EXERCISE INSTRUCTIONS:
Check every line of the material for the word "agent". Copy those that have it.

----- RAW DATA

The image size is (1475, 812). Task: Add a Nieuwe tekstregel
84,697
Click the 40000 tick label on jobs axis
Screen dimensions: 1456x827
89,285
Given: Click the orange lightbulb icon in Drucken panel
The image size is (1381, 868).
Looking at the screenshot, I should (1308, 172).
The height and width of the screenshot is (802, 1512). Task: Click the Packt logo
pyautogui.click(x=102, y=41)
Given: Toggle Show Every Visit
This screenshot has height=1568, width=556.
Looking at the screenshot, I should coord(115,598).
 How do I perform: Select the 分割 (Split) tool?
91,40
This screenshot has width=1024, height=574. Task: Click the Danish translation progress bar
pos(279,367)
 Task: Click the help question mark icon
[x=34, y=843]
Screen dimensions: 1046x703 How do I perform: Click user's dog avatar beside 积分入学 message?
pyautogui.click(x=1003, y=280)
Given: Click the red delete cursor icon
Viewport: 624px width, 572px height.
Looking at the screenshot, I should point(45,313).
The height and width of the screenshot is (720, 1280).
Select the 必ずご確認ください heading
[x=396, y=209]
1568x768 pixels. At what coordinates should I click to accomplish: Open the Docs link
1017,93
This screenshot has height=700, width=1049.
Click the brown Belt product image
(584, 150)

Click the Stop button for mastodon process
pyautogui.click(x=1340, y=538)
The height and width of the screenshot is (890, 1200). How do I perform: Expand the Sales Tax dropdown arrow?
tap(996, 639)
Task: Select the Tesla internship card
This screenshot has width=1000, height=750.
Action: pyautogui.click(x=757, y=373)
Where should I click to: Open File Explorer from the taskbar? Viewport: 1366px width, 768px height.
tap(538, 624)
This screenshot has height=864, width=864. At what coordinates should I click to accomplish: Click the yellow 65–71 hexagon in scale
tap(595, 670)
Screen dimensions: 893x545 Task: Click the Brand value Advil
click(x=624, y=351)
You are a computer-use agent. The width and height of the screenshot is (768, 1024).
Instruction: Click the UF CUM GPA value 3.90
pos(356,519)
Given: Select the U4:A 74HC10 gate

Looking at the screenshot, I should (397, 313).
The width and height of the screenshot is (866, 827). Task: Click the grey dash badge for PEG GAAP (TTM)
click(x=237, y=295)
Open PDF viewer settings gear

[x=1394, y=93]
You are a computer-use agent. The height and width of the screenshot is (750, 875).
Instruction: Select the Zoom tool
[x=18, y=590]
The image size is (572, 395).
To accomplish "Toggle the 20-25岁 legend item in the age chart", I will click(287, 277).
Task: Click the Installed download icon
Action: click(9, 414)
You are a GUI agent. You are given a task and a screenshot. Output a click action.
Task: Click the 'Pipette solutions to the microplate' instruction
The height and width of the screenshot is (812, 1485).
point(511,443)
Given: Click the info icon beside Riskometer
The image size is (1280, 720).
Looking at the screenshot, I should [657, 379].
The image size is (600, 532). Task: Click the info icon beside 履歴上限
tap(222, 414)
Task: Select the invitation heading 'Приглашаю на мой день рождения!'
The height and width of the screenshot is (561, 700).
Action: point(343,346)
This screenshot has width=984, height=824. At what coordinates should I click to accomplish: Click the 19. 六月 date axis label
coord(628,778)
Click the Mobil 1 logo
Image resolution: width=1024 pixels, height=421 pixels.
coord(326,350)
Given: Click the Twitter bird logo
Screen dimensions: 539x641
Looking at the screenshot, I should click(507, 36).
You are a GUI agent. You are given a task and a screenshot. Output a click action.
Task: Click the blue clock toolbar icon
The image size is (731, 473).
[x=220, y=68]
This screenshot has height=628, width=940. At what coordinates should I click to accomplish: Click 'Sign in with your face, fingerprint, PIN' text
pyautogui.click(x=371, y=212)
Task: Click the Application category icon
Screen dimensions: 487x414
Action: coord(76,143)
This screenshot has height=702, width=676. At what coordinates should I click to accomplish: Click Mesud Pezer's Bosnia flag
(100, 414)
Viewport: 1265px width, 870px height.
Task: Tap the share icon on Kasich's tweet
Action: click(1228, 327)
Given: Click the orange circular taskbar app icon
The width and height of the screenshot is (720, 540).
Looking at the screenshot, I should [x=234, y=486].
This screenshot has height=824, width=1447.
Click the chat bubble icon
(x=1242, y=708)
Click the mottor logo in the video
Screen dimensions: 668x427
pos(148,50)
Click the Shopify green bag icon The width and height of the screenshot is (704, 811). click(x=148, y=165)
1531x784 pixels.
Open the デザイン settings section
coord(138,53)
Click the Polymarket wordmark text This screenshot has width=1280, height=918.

----------

RESULT OF THIS TASK:
You are a computer-use agent. The width and height of the screenshot is (768, 1024).
You are a computer-use agent. The height and width of the screenshot is (750, 875).
You are a GUI agent. You are given a task and a screenshot. Output a click action.
You are a GUI agent. You are given a task and a screenshot. Output a click action.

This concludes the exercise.